§ **WRITTEN PROBLEM**
In the passage below about Thurgood Marshall's legacy, where was the program that the writer attended held?

§ **PROVIDED PASSAGE**
------------
When
it comes to the study of history, we have the choice of
actively learning from it or being relegated to infamy
by it.
Everyday
ordinary Black, White, Brown, Red, and Yellow people have
many s/heroes who have risked life and limb in the pursuit
of justice and human rights. More often than not, their
true legacies are denigrated, distorted, and/or outright
ignored by the institutions of the political and economic
systemic power brokers. Thus, it is incumbent upon
everyday people themselves / ourselves to be the guardians
of the people’s narrative, even as we engage in the present
ongoing struggle for justice and human rights.
From
Tecumseh to Denmark Vesey, and from Nat Turner to Harriet
Tubman, Mother Mary Jones, Joe Hill, Frank Little, Paul
Robeson, W.E.B. Du Bois, Rosa Parks, Medgar Evers, Malcolm
X, Fannie Lou Hamer, Martin Luther King, Jr., Elizabeth
‘Betita’ Martinez, Sam Choy, Fred Hampton, George Jackson,
Rachel Corrie, and so very, very many others,
history calls to us from across the distant and not-so-distant
chasm of time. The everyday people’s narrative must
still be told. Yet, there were those hidden warriors
(sometimes in plain view) whose calling it was to utilize
their time and talent in fighting to establish legal precedence
on behalf of the struggle for fundamental human rights.
One such hidden warrior, though in plain view,
was the late U.S. Supreme Court Justice Thurgood Marshall,
whose impact and legacy is too often skimmed over, distorted,
or ignored altogether.
This
past Saturday (April 16th), I attended a program
at Syracuse University College of Law titled, The
Equal Justice: Celebrating the Life and Legacy of Justice
Thurgood Marshall.
The day highlighted not only the past, but also the present
and the future, with respect to the legacy of Thurgood
Marshall. The event was open to university students and
the public at large, and wonderfully, was absolutely free.
Speakers at the program were from New
York, Texas, and Washington, D.C., etc., and included keynote speaker
Theodore M. Shaw, and panelist/speakers Herbert Ruffin,
Craig Jackson, Ca rrie Garrow, Jenny Rivera, Sanjay Chhablani,
Judge Vanessa E. Bogan, Erica Y. Laster, Paula C. Johnson,
and Cedric T. Bolton.
------------
§ **SOURCE MATERIAL**
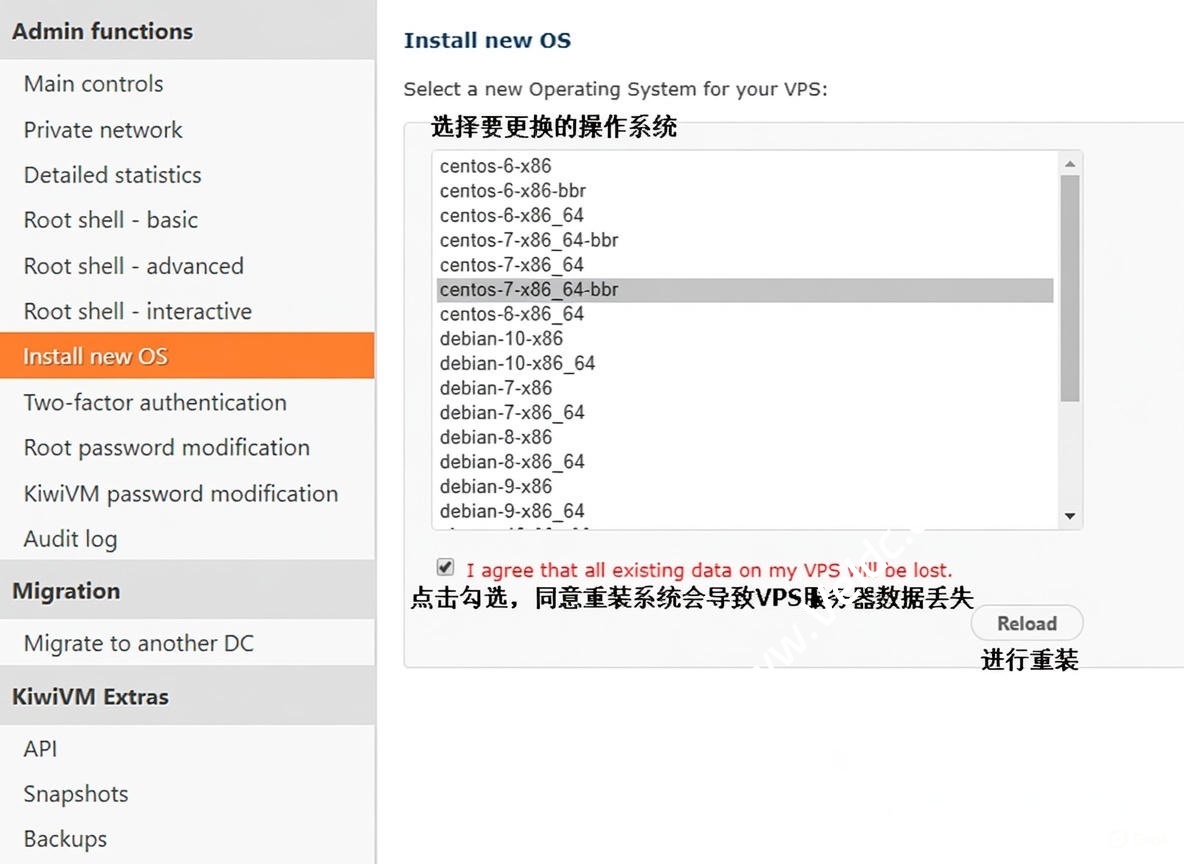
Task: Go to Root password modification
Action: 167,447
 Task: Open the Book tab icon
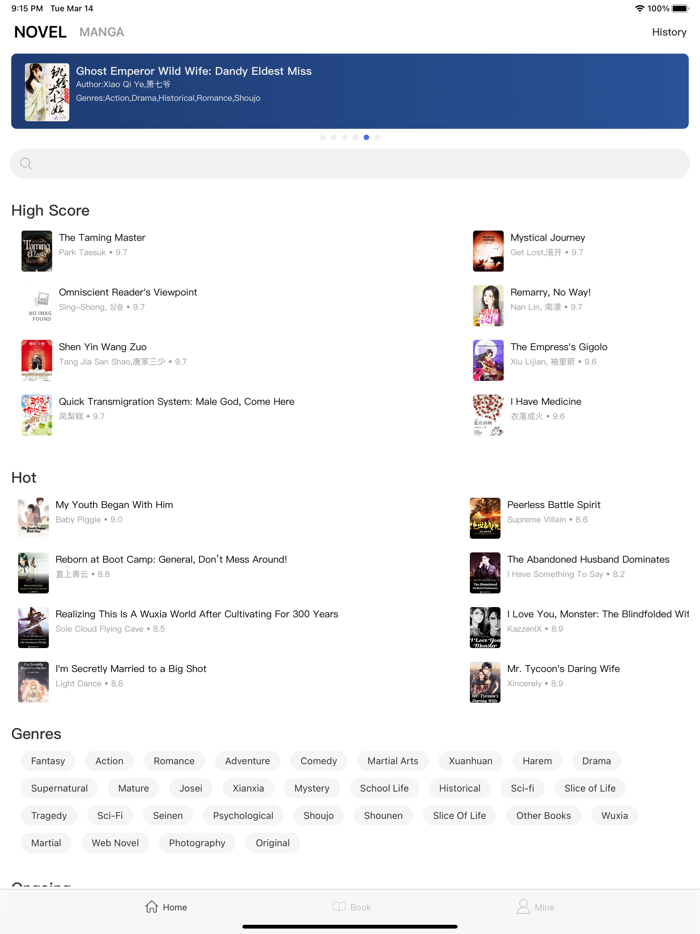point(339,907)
------------
§ **TASK RESPONSE**
Syracuse University College of Law